Pour mixture into a cling film lined tray or jelly mould and leave to set in the fridge overnight before serving.

Catherine Fulvio

”It’s important to have vegan options on offer over Christmas as in the past number of years there has been an increase in veganism,” says Catherine Fulvio, TV chef and owner of Ballyknocken House and Cookery School. “I believe in its benefits, however I have to admit I am not there yet,” she says.

“But I do have a keen appetite for vegetarian food and many of my recipes can pass the vegan test.”

Neapolitan spaghetti with walnuts

Serves 4

  • 350g spaghetti
  • 100ml extra virgin olive oil
  • 4 garlic cloves, finely sliced
  • 6 sun-dried tomatoes
  • 150g walnuts, lightly toasted and chopped
  • Salt and freshly-ground black pepper
  • 2 tbsp chopped flat-leaf parsley, to garnish

Cook pasta according to the instructions.
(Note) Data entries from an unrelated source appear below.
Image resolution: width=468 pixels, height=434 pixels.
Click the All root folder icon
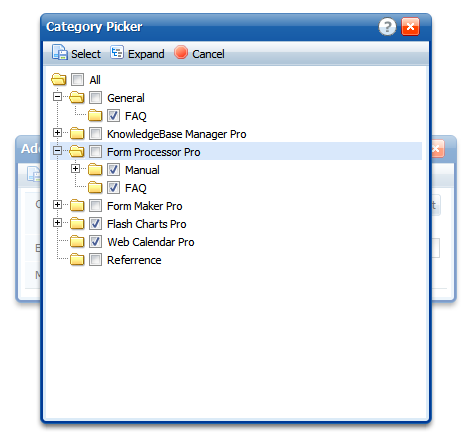tap(59, 80)
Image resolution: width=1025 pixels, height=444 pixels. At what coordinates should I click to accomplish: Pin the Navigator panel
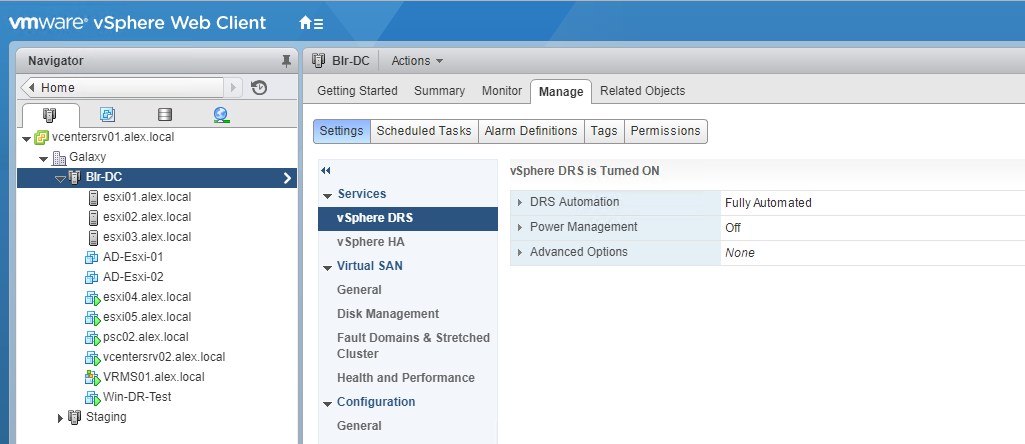click(286, 61)
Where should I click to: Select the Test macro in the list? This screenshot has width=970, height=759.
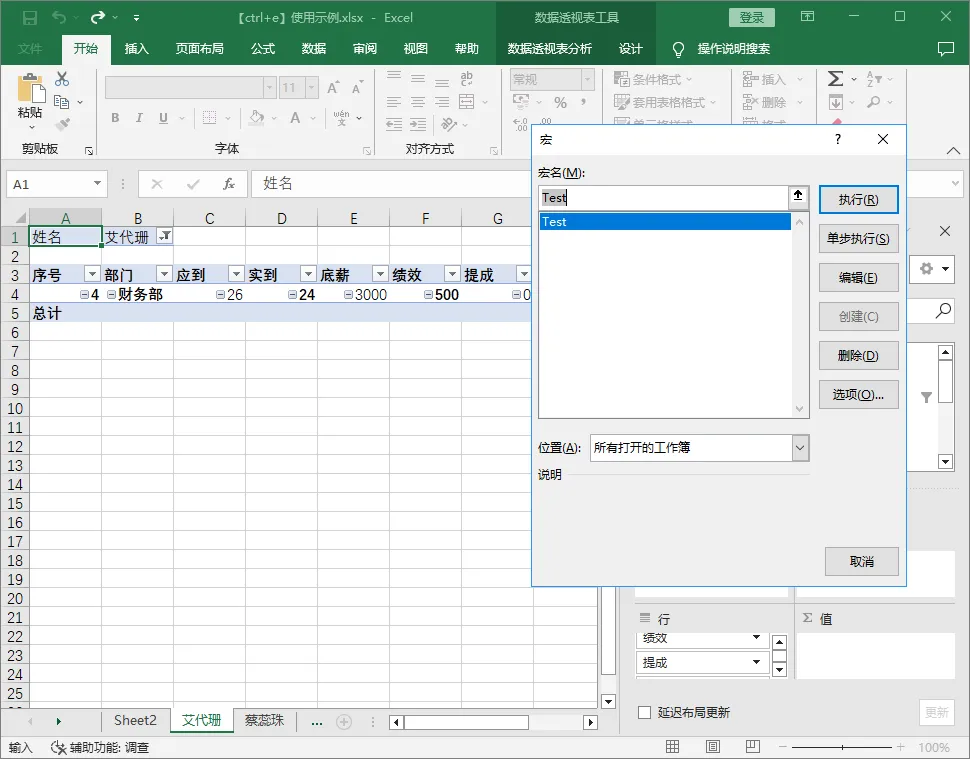point(665,221)
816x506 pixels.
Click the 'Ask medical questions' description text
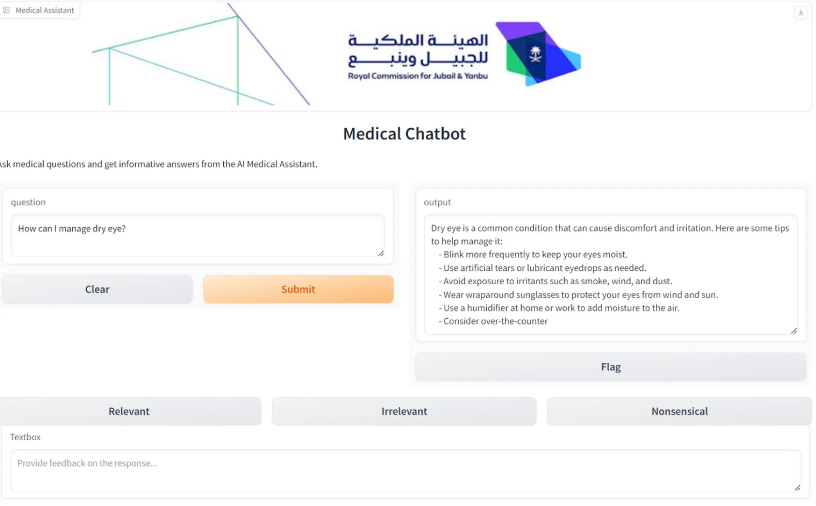158,164
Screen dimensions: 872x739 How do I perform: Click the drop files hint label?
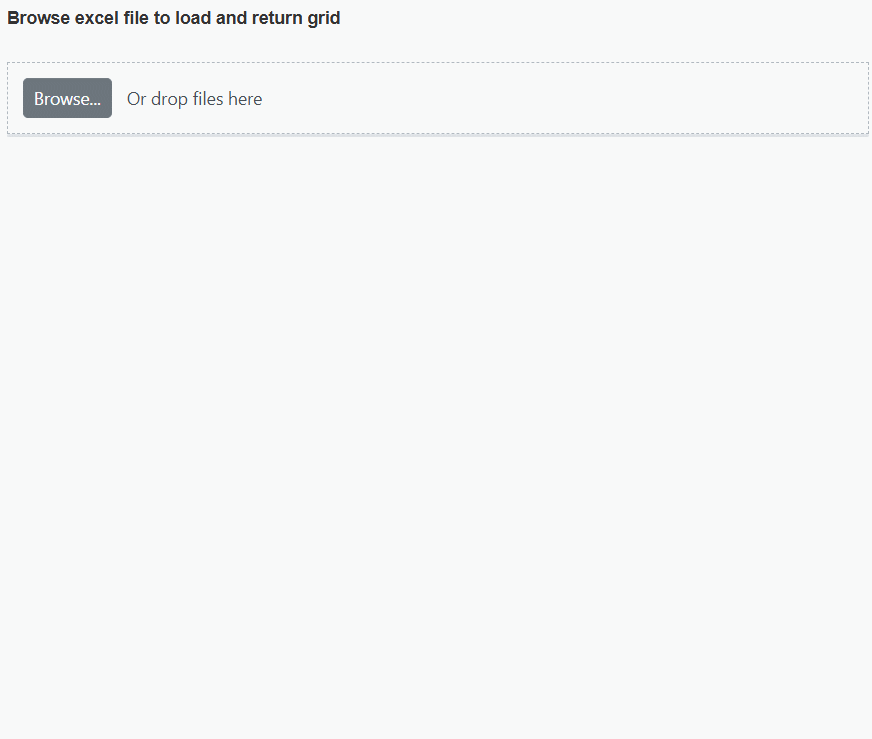(x=194, y=99)
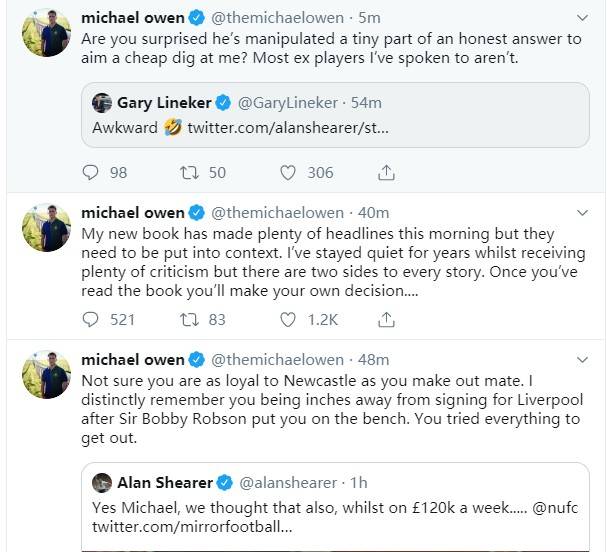
Task: Reply to the 'My new book' tweet
Action: (91, 320)
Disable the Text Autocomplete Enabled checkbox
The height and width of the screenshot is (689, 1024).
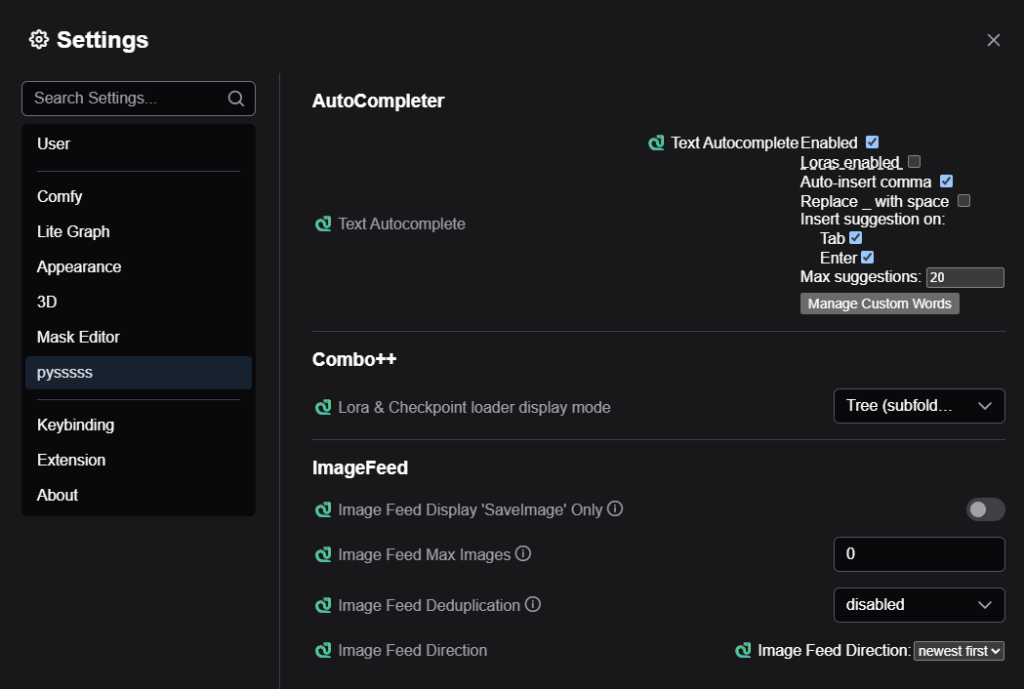pos(872,142)
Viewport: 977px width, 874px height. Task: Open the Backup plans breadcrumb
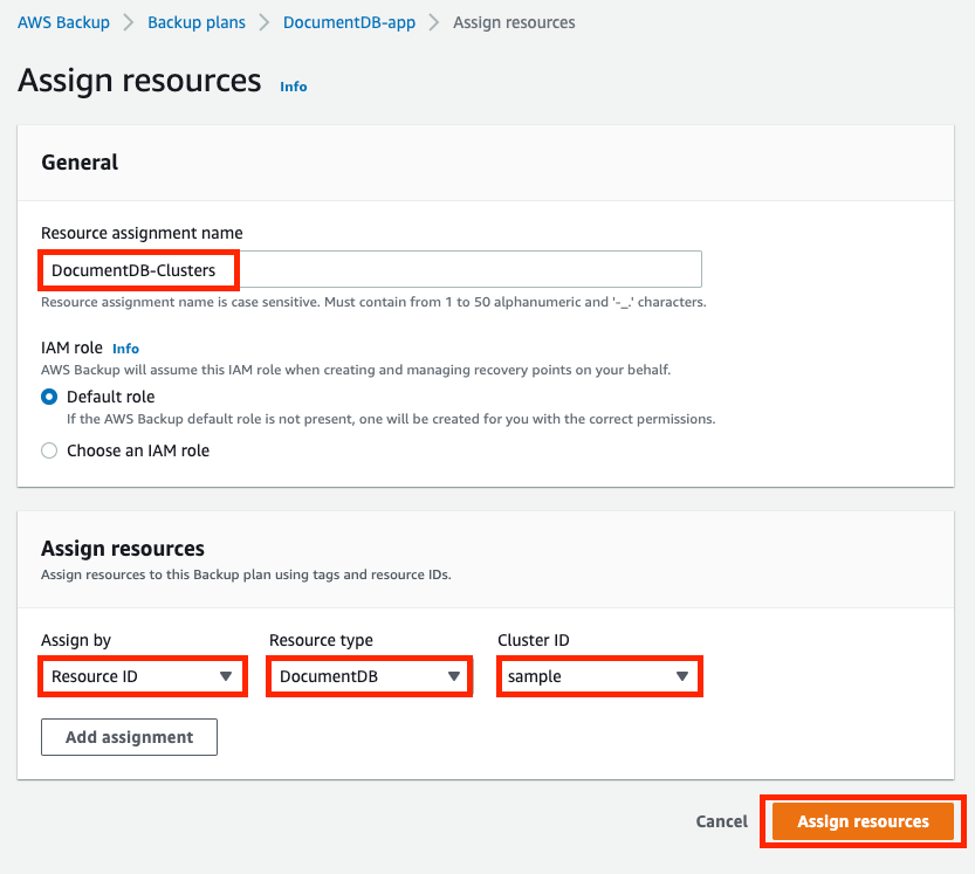click(196, 22)
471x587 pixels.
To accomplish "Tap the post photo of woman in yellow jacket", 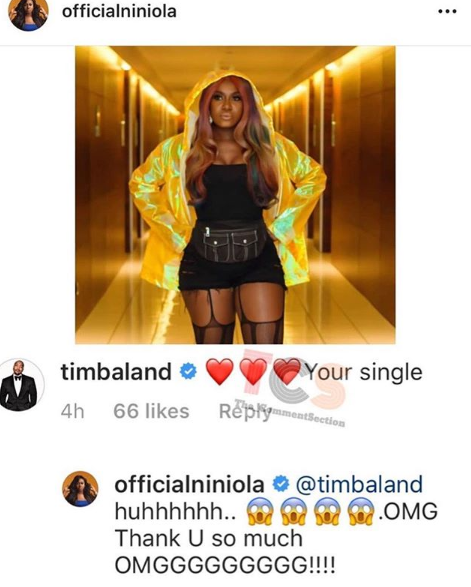I will click(x=235, y=195).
Heat oil in a large saucepan over a low heat. Add garlic and sauté for one minute, taking care not to burn.

Add sun-dried tomatoes and gently mash with a fork so they soften in the oil.

Drain pasta and reserve some of the cooking liquid.

Add the cooked, drained pasta to the sauce.

Stir in some of the cooking liquid to loosen and return to heat.

Add walnuts and cook for a further 1–2 minutes, then season to taste.

Add parsley or freshly steamed broccoli.

Panforté di Siena

Serves 6

  • 100g almonds, roughly chopped
  • 70g hazelnuts, roughly chopped
  • 60g shelled pistachios, roughly chopped
  • 60g candied orange peel, finely chopped
  • 4 dried figs, roughly chopped
  • 100g plain flour
  • 2 tbsp cocoa powder
  • ½ tsp ground cinnamon
  • ½ tsp ground nutmeg
  • ¼ tsp ground cloves
  • 150g caster sugar
  • 80g clear honey
  • 4 tbsp icing sugar, to dust

Preheat the oven to 150C/ fan 130C/gas 2.

Line a 20cm square cake tin with baking parchment.

Mix nuts with orange peel and figs in a small bowl.

Sift flour, cocoa and spices together in a large bowl and mix in nuts and


Gently heat sugar and honey in a saucepan until dissolved.

Raise heat and simmer for two minutes.

Quickly stir the syrup through the dry ingredients and then spoon mix into the prepared cake tin, pressing in with fingers.

Bake in oven for 30–35 minutes. Allow to cool in the tin. When cooled, remove the baking parchment and dust with icing sugar.